▶ _What you will do_
Gather every line from the entries below that contains the string "Toggle".

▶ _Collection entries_
---*---

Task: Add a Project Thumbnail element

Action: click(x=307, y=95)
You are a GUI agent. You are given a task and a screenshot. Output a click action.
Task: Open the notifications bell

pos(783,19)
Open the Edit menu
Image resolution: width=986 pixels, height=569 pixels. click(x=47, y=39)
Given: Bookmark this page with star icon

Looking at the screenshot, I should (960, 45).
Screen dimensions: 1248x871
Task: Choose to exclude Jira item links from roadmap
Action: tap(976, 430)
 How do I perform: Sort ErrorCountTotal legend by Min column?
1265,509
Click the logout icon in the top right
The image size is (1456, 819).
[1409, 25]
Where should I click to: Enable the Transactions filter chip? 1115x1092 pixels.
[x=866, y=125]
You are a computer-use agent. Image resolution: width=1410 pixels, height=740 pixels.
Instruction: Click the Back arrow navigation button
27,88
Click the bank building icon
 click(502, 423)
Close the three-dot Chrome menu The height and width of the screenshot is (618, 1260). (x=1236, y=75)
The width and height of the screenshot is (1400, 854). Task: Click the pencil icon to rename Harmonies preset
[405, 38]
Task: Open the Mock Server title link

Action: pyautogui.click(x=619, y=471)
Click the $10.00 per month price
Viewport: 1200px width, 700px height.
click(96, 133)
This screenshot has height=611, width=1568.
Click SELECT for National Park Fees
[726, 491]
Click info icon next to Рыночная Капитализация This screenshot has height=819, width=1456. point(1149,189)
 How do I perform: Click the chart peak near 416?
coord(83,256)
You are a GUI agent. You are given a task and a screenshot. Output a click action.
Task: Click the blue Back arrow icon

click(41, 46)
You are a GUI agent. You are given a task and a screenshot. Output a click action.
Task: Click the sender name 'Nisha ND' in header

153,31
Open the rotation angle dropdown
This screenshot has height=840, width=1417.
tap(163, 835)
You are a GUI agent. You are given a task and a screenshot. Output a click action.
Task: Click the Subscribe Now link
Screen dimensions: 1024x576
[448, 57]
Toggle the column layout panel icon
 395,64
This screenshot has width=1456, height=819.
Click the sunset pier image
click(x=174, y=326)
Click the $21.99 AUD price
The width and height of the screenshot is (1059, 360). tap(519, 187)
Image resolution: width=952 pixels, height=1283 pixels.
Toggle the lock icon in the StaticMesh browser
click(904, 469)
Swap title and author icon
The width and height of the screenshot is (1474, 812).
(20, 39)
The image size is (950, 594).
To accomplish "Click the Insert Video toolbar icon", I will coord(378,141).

---*---

▶ _Solution below_
Toggle the column layout panel icon
Toggle the lock icon in the StaticMesh browser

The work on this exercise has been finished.